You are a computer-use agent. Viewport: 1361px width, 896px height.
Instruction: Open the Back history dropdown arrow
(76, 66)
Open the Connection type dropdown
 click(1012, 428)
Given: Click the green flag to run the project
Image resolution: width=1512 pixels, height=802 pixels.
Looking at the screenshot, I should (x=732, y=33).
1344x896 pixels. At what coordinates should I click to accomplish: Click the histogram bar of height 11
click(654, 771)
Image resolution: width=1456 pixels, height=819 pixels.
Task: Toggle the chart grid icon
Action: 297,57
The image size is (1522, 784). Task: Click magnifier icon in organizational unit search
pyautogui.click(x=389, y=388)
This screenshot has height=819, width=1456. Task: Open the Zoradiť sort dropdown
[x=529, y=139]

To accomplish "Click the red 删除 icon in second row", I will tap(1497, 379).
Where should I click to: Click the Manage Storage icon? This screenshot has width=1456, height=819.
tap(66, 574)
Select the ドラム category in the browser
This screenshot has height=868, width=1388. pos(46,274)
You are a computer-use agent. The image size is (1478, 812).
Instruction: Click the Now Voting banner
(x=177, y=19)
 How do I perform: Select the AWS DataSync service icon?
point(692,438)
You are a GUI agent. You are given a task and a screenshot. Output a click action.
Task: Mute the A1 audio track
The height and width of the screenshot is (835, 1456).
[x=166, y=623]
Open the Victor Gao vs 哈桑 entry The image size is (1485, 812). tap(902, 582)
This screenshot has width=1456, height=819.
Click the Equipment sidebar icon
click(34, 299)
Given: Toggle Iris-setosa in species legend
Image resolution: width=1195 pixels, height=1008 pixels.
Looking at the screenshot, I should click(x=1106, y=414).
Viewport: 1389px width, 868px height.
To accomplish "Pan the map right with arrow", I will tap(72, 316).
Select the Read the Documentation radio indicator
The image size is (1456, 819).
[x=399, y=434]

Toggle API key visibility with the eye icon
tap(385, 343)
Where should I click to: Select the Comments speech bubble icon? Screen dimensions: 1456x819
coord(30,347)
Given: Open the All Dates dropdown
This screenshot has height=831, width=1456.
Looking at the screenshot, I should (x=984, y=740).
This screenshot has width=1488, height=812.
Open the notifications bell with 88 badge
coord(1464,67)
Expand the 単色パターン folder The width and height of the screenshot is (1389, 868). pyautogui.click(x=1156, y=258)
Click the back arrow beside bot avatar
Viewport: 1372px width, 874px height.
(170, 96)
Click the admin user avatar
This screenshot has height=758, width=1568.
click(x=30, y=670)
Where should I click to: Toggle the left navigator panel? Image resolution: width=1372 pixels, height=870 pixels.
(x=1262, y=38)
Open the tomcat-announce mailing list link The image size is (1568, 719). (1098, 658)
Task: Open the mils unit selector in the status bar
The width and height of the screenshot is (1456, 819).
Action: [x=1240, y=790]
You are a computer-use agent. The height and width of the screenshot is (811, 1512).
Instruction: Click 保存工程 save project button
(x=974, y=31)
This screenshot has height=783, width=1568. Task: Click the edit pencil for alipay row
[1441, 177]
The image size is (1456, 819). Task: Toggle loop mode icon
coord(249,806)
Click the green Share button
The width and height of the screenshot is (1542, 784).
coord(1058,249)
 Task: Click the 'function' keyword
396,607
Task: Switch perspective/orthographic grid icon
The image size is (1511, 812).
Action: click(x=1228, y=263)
-------
> Exercise instructions: Return only the part of the records above that opens with the line containing "Toggle API key visibility with the eye icon" and closes with the line containing "Click the back arrow beside bot avatar", ends included.

> Reply:
Toggle API key visibility with the eye icon
tap(385, 343)
Where should I click to: Select the Comments speech bubble icon? Screen dimensions: 1456x819
coord(30,347)
Given: Open the All Dates dropdown
This screenshot has height=831, width=1456.
Looking at the screenshot, I should (x=984, y=740).
This screenshot has width=1488, height=812.
Open the notifications bell with 88 badge
coord(1464,67)
Expand the 単色パターン folder The width and height of the screenshot is (1389, 868). pyautogui.click(x=1156, y=258)
Click the back arrow beside bot avatar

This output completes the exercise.